- Sources said Rs 9 crore has been found, and some 50 places were raided
- Sources said raids were not based on Election Commission's directions
- Homes of 2 officers were raided in Delhi's Green Park and Madhya Pradesh
The homes of Madhya Pradesh Chief Minister Kamal Nath's former private secretary Praveen Kakkar in Indore and former advisor Rajendra Kumar Miglani in Delhi were raided by income tax officers this morning in connection with an alleged hawala (illegal transaction) case, sources said.
Sources said Rs 9 crore has been found, and some 50 places including the homes of the two officers were raided in south Delhi's Green Park, Indore and Bhopal. The premises of some executives linked to Mr Miglani's brother-in-law's firm Moser Baer and his nephew Ratul Puri in Noida were raided.
Income tax officers have also reached the home of Kolkata-based businessman Paras Mal Lodha.
Mr Kakkar and Mr Miglani had already quit from their posts after the election code came into force last month.
A team of over 15 income tax officers from Delhi reached the home of Mr Kakkar in Indore's posh Vijay Nagar at 3 am and started searching the premises, sources said. They also raided a showroom at the same area and some other properties. A total of 200 tax officers are involved in the multi-location raids.
The tax officers said the two men allegedly made huge cash transactions via hawala route during election season.
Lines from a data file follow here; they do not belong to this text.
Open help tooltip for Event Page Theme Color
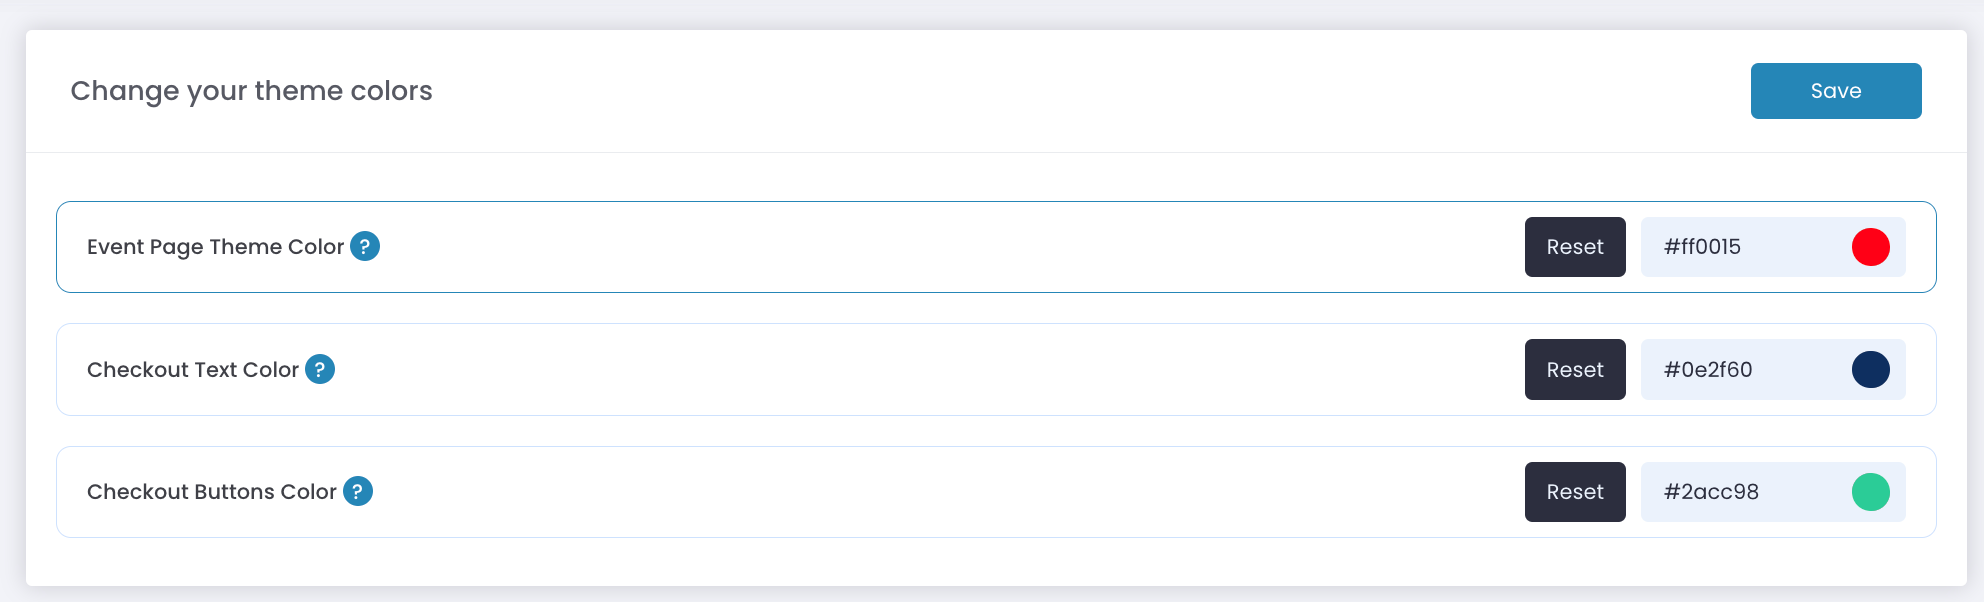The image size is (1984, 602). point(365,246)
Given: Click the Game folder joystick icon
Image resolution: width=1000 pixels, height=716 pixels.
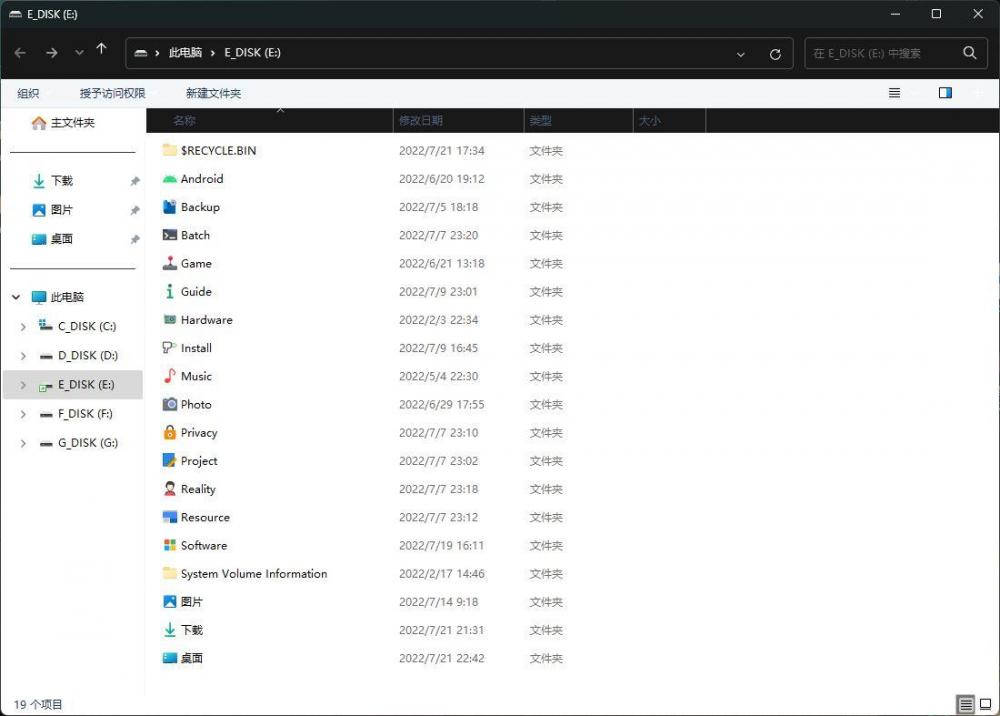Looking at the screenshot, I should click(170, 264).
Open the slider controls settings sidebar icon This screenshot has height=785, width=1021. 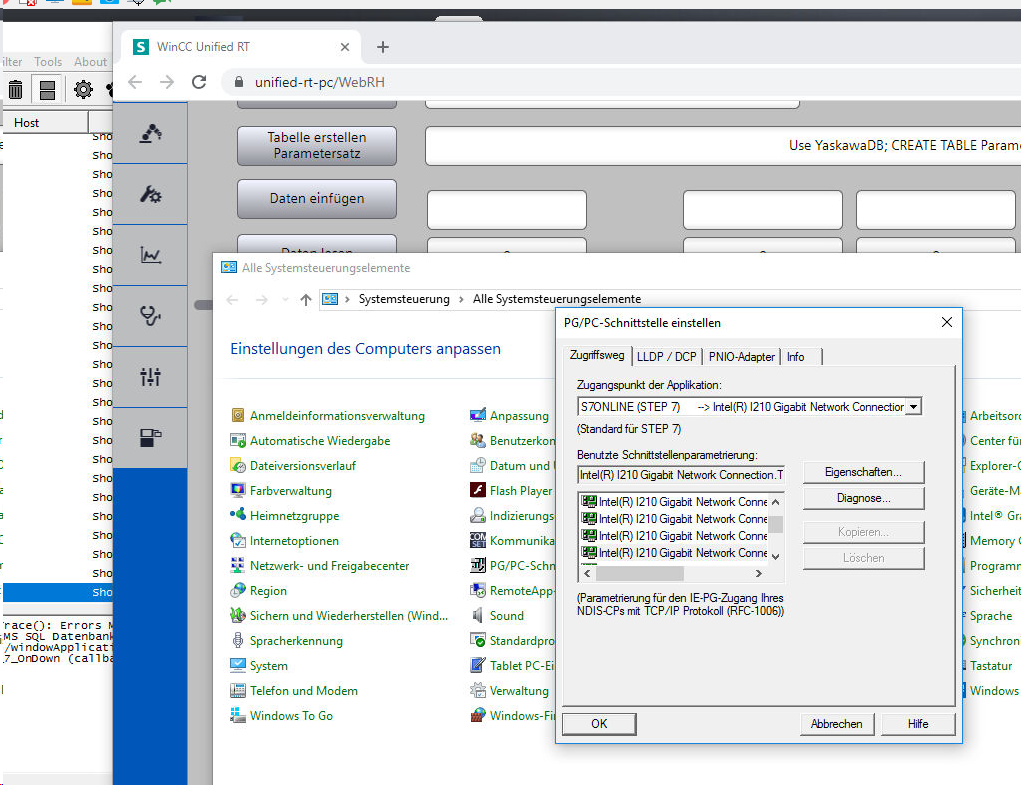tap(150, 377)
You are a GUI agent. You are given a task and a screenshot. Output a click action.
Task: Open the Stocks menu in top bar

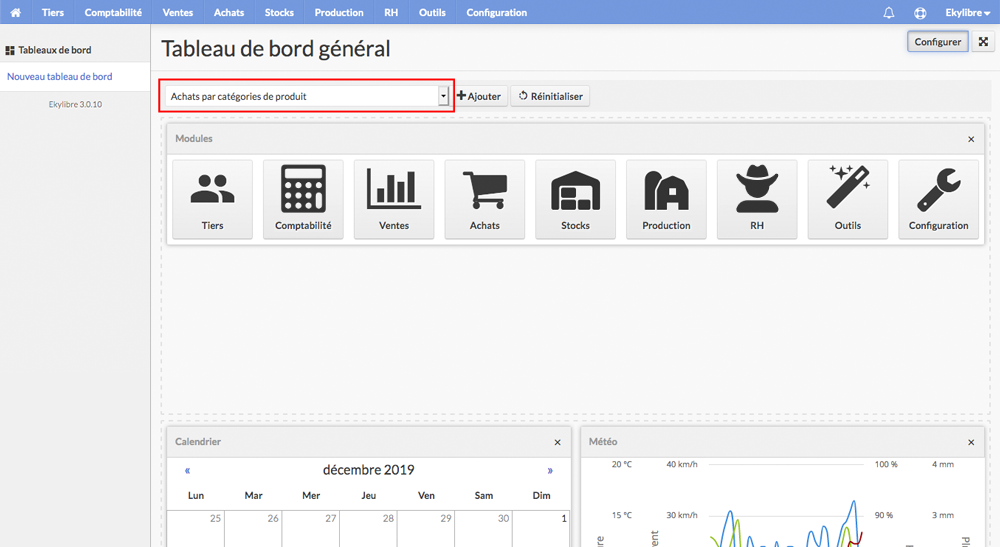pos(279,12)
Sources said the raids were not based on the Election Commission's directions. "They were not informed about these raids. There is no EC role in this," said a source who asked not to be named.
Chief Minister Kamal Nath is campaigning for the Congress in Madhya Pradesh's Chhindwara, from where he has been elected to parliament nine times. He is scheduled to visit Hoshangabad next.
When asked by reporters about the tax raids today, Kamal Nath declined to comment.
The raids on Kamal Nath's aides come just a week after income tax officials raided the premises owned by people linked to the Congress-Janata Dal Secular coalition in Karnataka, a move that was criticised by Chief Minister HD Kumaraswamy and the Congress as misuse of the government's power to harass political opponents.
The opposition has alleged the Prime Minister Narendra Modi government was using the tax department to intimidate and discourage opposition leaders from putting up a fight in the national elections that will begin on April 11.
"The income tax raids cannot be called political. If they (opposition) have information, will they wait and check who is it related to, or which party? It should not be politicised. The Congress has a habit of making it political," BJP spokesperson Shahnawaz Hussain said today.